Bescheidbeschwerde – Einzel – Erkenntnis des BFG vom 18.06.2014, RV/7102420/2013

Kein Anspruch auf Familienbeihilfe zwischen dem Abschluss der Mittelschule und dem Studienbeginn, wenn das Studium nicht tatsächlich begonnen wurde.

Rechtssätze

Keine Rechtssätze vorhanden

Entscheidungstext

Hintere Zollamtsstraße 2b
1030 Wien
www.bfg.gv.at
DVR: 2108837

 

 

 

IM NAMEN DER REPUBLIK

Das Bundesfinanzgericht hat durch den Richter RR in der Beschwerdesache BF gegen den Bescheid des FA Wien 3/6/7/11/15 Schwechat Gerasdorf vom 07.11.2012, betreffend Rückforderung von Familienbeihilfe und Kindergeld für den Zeitraum Juli bis Oktober 2012 für die Tochter R zu Recht erkannt:

Die Beschwerde wird abgewiesen.

Eine Revision an den Verwaltungsgerichtshof ist nach Art. 133 Abs. 4 Bundes-Verfassungsgesetz (B-VG) unzulässig.

 

 

 

Entscheidungsgründe

 

Sachverhalt

Die Tochter der Bf. (geb. 1993) strebte nach bestandener Reifeprüfung im Juni 2012 an der Bildungsanstalt für Kindergartenpädagogik die Aufnahme eines Studiums an der Hochschule für Pädagogik in Wien an.

Mit Schriftsatz vom 18.11.2012 teilt die Bf. mit, ihre Tochter habe sich im Juni dem Aufnahmeverfahren an der Hochschule unterzogen; die Ablehnung sei erst im September bekannt gegeben worden.

Weitere Bewerbungen zur Aufnahme an anderen gleichartigen Einrichtungen seien nicht möglich gewesen, weil eine einjährige Sperrfrist seitens der Schulbehörden exekutiert würde.

Das Finanzamt hat Familienbeihilfe und Kindergeld für den Zeitraum Juli bis Oktober 2012 rückgefordert, weil sich die Tochter nicht in Berufsausbildung befunden habe.

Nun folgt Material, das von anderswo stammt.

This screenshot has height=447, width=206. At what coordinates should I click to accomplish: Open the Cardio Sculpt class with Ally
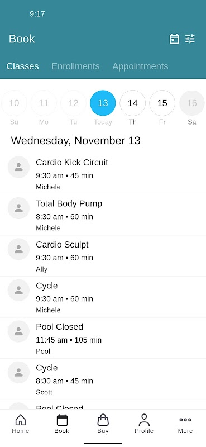(x=103, y=256)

Die Bf. vertritt die Ansicht, die Tochter sei bis Oktober 2012 im Zustand der Ausbildungsfortsetzung gewesen und beantragt die Aufhebung des Rückforderungsbescheides.

Beweiswürdigung

Die schlüssigen und glaubhaften Ausführungen der Bf. können unbedenklich dem angenommenen Sachverhalt zugrunde gelegt werden.

Rechtslage

Nach § 2 Abs. 1 lit. d FLAG besteht Anspruch auf Familienbeihilfe für volljährige Kinder, die das 24. Lebensjahr noch nicht vollendet haben, für die Zeit zwischen Abschluss der Schulausbildung (hier Bundesanstalt für Kindergartenpädagogik) und dem Beginn einer weiteren Berufsausbildung (hier die angestrebte Aufnahme eines Studiums an der Hochschule für Pädagogik in Wien), wenn die weitere Berufsausbildung zum frühestmöglichen Zeitpunkt nach Abschluss der Schulausbildung begonnen wird (im gegenständlichen Fall ist dies das Wintersemester 2012/13).

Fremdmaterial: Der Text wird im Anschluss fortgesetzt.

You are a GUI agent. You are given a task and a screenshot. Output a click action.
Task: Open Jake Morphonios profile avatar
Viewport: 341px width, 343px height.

Das ein Studium nicht begonnen wurde ist unstrittig.

Das Finanzamt hat daher dem Gesetz entsprechend die Familienbeihilfe rückgefordert.

Erwägungen

Die bisherighe Regelung, wonach die Weitergewährung der Familienbeihilfe für 3 Monate nicht an die tatsächliche Aufnahme einer Ausbildung geknüpft war, wurde im Budgetbegleitgesetz 2011 nicht beibehalten.

Die zu § 2 (1) lit. e FLAG (Familienbeihilfe für die Zeit zwischen Präsenz/Zivildienst und dem frühestmöglichen Zeitpunkt des Beginnes oder der Fortsetzung der Berufsausbildung) ergangene Judikatur stellt klar, dass der tatsächliche Beginn der Berufsausbildung gefordert ist und Umstände wie Teilnehmerbeschränkungen, negative Testergebnisse etc. unerheblich sind.

Kann der Wunsch nach Aufnahme des Studiums nach einem Aufnahme- oder Bewerbungsverfahren tatsächlich nicht, oder nicht zum frühest möglichen Zeitpunkt umgesetzt werden (vgl. VwGH 2011/16/0057) steht Familienbeihilfe nicht zu.

Diese Gesetzesauslegung durch die herrschende Judikatur ist für das BFG beachtlich.

 

 

Zulässigkeit einer Revision

Im Hinblick auf die zitierte Judikatur des Verwaltungsgerichtshofes ist eine Revision nicht zulässig.